Data tersebut disampaikan dalam press release yang digelar di Aula Anggrawina Jagratara Polres Barito Utara, Senin (29/6/2026), dipimpin Wakapolres Barito Utara Kompol Krisistya Artantyo Oktoberna didampingi Kasatreskrim AKP Muhammad Fachrurrazi, Kasatresnarkoba IPTU Virza Nur Adha dan Kasi Humas IPTU Novendra WSP.
Wakapolres Kompol Krisistya Artantyo Oktoberna mengatakan kegiatan tersebut merupakan bentuk keterbukaan informasi kepada masyarakat mengenai hasil pengungkapan tindak pidana yang dilakukan jajaran Polres Barito Utara.

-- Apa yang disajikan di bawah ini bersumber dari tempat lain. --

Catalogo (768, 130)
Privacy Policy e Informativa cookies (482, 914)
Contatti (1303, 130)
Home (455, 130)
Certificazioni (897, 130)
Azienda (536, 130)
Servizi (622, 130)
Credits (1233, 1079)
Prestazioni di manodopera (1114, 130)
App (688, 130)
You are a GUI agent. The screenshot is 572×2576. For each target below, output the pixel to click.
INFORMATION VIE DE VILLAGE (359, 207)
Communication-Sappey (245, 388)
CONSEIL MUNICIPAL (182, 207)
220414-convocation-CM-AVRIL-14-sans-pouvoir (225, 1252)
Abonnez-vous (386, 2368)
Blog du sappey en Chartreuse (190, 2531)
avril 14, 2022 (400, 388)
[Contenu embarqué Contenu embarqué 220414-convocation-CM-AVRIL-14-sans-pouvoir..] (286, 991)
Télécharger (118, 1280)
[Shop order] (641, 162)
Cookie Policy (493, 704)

“Selama Juni 2026 Satresnarkoba berhasil mengungkap dua laporan polisi dengan dua tersangka, yakni berinisial RS (33) dan AS (29). Dari kedua perkara tersebut diamankan narkotika jenis sabu dengan berat bruto 17,35 gram,” ujarnya.
Menurutnya, barang bukti tersebut diperkirakan bernilai sekitar Rp26.025.000. Jika dikalkulasikan satu gram sabu dapat digunakan oleh 10 orang, maka pengungkapan tersebut diperkirakan telah menyelamatkan 173 orang dari penyalahgunaan narkotika.
“Penyidik masih terus melakukan pengembangan untuk mengungkap jaringan peredaran narkotika, termasuk pemasok barang haram tersebut,” ungkapnya.
Sementara itu, Kasatreskrim AKP Muhammad Fachrurrazi memaparkan bahwa sepanjang Januari hingga Juni 2026 pihaknya menangani 17 laporan polisi kasus 3C dengan total 25 orang tersangka.
Rinciannya terdiri dari 11 kasus pencurian dengan pemberatan (Curat), dua kasus pencurian dengan kekerasan (Curas), serta empat kasus pencurian kendaraan bermotor (Curanmor).
“Dari 17 perkara tersebut, sebanyak 12 perkara telah selesai atau tahap II, empat perkara masih proses penyidikan dan satu perkara masih dalam tahap penyelidikan,” jelasnya.
Ia menambahkan, sebagian besar tindak pidana terjadi di kawasan permukiman atau perumahan sebanyak 15 kasus, sedangkan satu kasus terjadi di kawasan perkantoran dan satu kasus lainnya di tempat umum.
Selain mengamankan para tersangka, polisi juga menyita sejumlah barang bukti berupa satu unit kendaraan roda enam, delapan unit sepeda motor, serta empat dokumen pendukung perkara.
Salah satu pengungkapan yang menjadi perhatian ialah kasus pencurian sepeda motor Honda Beat di kawasan belakang Gereja Sinta Asi, Jalan A. Yani Nasution, Kelurahan Melayu, Kecamatan Teweh Tengah. Dalam kasus tersebut, polisi berhasil mengamankan tersangka berinisial N alias Boy.
Di akhir kegiatan, Wakapolres mengimbau masyarakat agar terus bersinergi dengan kepolisian melalui pemberian informasi apabila mengetahui adanya aktivitas kriminal maupun peredaran narkotika di lingkungan masing-masing.
“Peran aktif masyarakat sangat penting dalam mendukung upaya Polri menciptakan situasi keamanan yang aman, nyaman dan kondusif di Kabupaten Barito Utara,” tegasnya.